Co-founder Rory Rawlings, as you can see from the photos, clearly had the most energetic acceptance speech of the night.
“Avalara is really an idea whose time has come,” he said. Here’s his wild acceptance speech:
Other finalists were Apptio, Chef, DocuSign and Redfin. See this post for more background on this category.
CEO of the Year, presented by Wilson Sonsini Goodrich & Rosati
Winner: Jane Park
The former Starbucks executive is building a new type of beauty brand, infused with innovation and marketing savvy. And Julep is not only garnering fans among women who love the Seattle company’s nail polishes and cosmetics, but investors too. Just this week, Park scored $30 million in funding for Julep, including cash from marquee investors such as Andreessen Horowitz, Maveron, Madrona and others.

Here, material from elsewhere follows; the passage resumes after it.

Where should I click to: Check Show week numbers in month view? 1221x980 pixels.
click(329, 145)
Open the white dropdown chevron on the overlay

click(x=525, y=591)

The company employs more than 200, and Park now has her sights on growing even bigger with the new capital infusion. “At this point, we are excited about taking the powerhouse organization that we’ve built, and really scaling it,” she says.

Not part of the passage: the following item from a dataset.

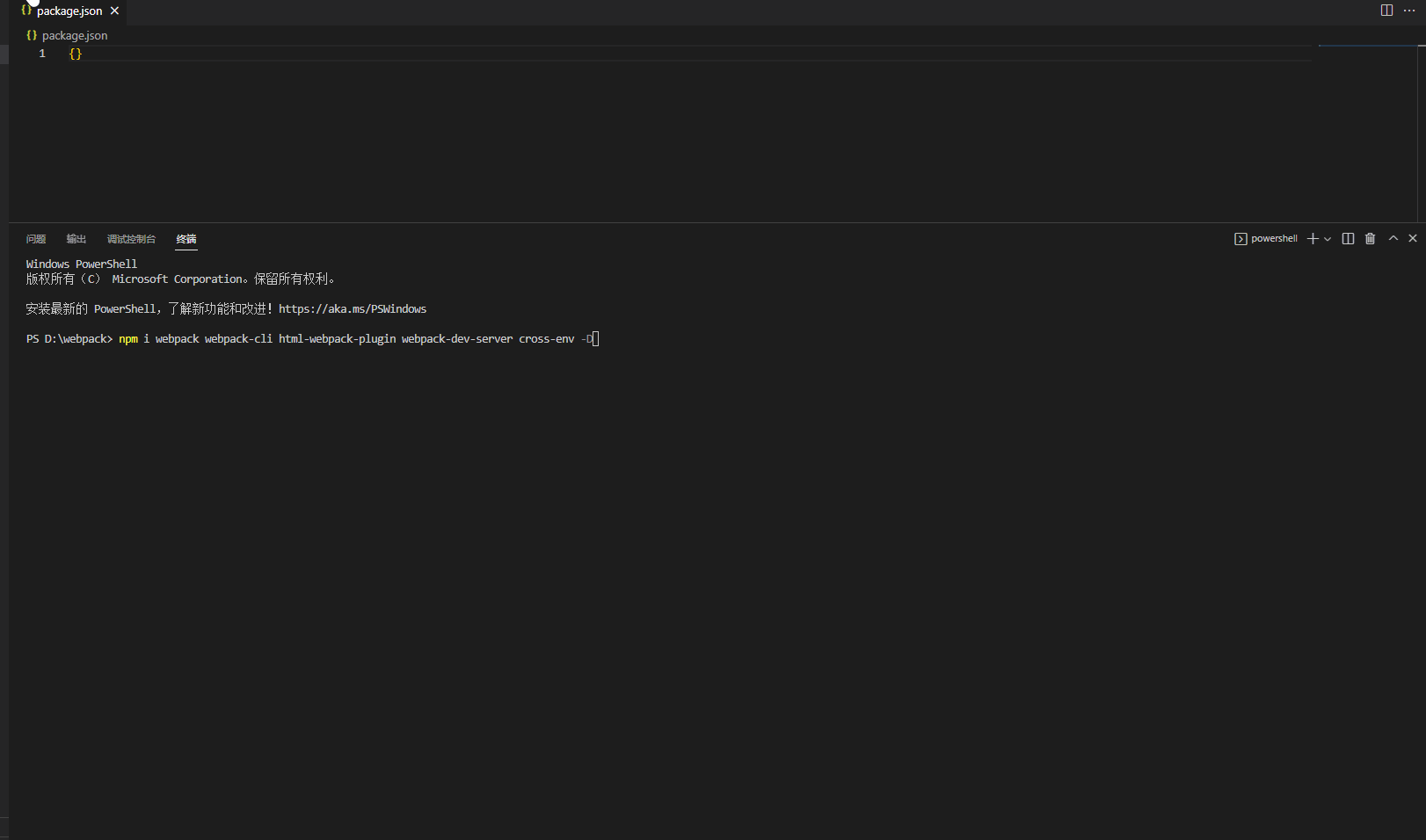
Task: Switch to the 问题 (Problems) panel tab
Action: click(x=35, y=239)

Park thanked her company, her board and the community after accepting the award.
“I am so inspired by all of you who are really building a better tomorrow,” Park said. Here’s her acceptance speech.
Other finalists were Sarah Bird of Moz, Forest Key of Buuteeq, Mark Mader of Smartsheet and Liz Pearce of LiquidPlanner. See this post for more background on this category.
Startup of the Year, presented by General Assembly
Winner: Rover.com (award accepted by CEO Aaron Easterly)
Formed by venture capitalist Greg Gottesman as a fun project at a Startup Weekend event, Rover.com is lapping up funds and taking a bite out of the traditional $7 billion-plus kennel business.
Described as Airbnb for pet care, Rover.com inked a huge deal with Petco last summer, and then last monthraised $12 million from Menlo Ventures and others. Rover now employs 43 people, with more than 25,000 pet sitters across the country. It is led by former aQuantive exec Aaron Easterly, and his dog Caramel.
“When people ask me why I’m in this business, I tell them to name one development in the history of human kind that has increased happiness on a sustained basis more than the domestication of dogs,” Easterly said tonight.
Other finalists were Context Relevant, Haiku Deck, Porch and Remitly. See this post for more background on this category.